* [Data section]:
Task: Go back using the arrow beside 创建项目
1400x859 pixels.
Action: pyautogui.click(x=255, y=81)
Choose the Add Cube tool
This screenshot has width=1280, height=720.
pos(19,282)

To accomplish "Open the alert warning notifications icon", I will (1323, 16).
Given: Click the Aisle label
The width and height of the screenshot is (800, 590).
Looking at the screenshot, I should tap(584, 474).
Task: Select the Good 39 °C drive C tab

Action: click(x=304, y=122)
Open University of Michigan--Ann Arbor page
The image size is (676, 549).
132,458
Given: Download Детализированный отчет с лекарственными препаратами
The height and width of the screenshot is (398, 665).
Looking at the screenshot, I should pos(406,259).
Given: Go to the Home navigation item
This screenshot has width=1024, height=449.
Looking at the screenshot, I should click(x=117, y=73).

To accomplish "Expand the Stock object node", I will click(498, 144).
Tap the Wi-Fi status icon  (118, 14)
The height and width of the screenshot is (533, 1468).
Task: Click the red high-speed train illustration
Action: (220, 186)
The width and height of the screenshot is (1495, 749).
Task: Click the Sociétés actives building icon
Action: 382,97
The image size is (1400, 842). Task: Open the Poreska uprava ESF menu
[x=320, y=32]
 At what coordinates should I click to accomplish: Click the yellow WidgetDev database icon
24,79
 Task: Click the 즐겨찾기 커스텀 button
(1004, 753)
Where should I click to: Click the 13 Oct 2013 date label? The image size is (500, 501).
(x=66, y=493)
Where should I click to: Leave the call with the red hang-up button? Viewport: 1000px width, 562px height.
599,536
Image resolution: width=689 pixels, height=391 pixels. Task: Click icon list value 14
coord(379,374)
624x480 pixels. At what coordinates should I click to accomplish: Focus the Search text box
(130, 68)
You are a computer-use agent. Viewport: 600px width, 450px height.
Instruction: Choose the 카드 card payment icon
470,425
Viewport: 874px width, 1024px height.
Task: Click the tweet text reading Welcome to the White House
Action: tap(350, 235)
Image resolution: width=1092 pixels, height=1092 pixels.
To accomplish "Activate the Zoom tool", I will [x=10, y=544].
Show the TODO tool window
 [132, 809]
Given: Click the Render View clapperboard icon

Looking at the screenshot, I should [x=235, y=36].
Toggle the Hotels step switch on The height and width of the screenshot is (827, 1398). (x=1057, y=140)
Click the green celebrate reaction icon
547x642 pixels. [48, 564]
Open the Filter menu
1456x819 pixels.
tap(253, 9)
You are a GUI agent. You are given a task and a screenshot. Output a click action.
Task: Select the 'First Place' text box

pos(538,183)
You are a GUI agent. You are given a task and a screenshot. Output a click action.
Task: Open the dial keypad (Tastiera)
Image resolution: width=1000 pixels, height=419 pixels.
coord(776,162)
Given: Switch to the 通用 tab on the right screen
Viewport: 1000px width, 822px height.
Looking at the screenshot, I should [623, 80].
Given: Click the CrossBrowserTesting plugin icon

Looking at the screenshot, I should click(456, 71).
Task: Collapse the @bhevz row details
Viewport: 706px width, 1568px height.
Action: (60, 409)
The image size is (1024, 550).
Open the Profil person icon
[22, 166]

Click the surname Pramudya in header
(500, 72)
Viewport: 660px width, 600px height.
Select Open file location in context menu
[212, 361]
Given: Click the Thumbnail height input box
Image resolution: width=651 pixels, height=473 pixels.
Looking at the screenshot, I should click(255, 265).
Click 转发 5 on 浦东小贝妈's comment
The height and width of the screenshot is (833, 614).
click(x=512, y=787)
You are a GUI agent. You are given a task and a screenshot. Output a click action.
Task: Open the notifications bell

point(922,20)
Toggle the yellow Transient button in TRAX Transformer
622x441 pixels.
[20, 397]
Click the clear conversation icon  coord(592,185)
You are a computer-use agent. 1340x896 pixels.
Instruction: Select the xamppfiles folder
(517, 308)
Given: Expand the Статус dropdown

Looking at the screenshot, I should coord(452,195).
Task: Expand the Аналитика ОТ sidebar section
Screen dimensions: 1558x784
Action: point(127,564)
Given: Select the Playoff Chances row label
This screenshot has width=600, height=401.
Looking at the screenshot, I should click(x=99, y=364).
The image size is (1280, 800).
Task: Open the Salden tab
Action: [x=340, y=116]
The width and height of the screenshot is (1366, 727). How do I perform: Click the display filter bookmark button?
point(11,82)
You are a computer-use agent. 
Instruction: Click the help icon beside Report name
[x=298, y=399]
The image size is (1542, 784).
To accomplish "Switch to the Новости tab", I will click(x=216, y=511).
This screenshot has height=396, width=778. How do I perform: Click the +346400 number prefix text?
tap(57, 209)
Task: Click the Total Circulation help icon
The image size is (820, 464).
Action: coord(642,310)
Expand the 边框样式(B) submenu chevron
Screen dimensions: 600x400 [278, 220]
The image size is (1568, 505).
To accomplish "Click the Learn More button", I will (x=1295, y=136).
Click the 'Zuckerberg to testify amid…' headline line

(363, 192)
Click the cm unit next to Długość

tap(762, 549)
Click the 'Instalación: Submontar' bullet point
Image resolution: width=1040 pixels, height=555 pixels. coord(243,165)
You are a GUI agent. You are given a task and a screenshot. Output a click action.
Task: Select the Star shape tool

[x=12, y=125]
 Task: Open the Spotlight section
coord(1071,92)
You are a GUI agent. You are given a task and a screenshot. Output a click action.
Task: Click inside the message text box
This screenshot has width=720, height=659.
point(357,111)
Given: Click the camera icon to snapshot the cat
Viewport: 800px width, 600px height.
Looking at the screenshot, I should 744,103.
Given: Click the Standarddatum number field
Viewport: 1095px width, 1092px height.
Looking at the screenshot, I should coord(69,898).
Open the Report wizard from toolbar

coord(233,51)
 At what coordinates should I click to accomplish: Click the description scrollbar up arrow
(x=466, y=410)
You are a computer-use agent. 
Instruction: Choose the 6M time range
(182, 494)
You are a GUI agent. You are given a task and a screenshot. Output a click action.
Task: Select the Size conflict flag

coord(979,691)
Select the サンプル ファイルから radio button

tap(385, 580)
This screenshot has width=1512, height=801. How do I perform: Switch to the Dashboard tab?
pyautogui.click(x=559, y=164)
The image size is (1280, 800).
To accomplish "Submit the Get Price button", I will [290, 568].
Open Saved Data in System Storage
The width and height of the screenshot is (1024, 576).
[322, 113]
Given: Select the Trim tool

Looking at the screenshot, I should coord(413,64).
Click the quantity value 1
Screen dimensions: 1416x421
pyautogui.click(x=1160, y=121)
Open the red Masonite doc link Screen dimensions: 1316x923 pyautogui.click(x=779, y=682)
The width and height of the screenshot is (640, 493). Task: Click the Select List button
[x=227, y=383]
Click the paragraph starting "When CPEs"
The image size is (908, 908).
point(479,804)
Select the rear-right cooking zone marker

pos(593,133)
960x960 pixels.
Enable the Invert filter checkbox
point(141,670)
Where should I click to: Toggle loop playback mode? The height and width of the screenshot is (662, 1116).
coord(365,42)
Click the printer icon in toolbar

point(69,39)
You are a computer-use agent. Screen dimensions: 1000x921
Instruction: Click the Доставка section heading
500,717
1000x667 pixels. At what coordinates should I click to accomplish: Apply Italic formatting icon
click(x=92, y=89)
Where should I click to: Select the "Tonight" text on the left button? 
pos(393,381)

* [Your goal]: Only the number of lines above that contain "computer" should be given as the answer.

* [Output]: 5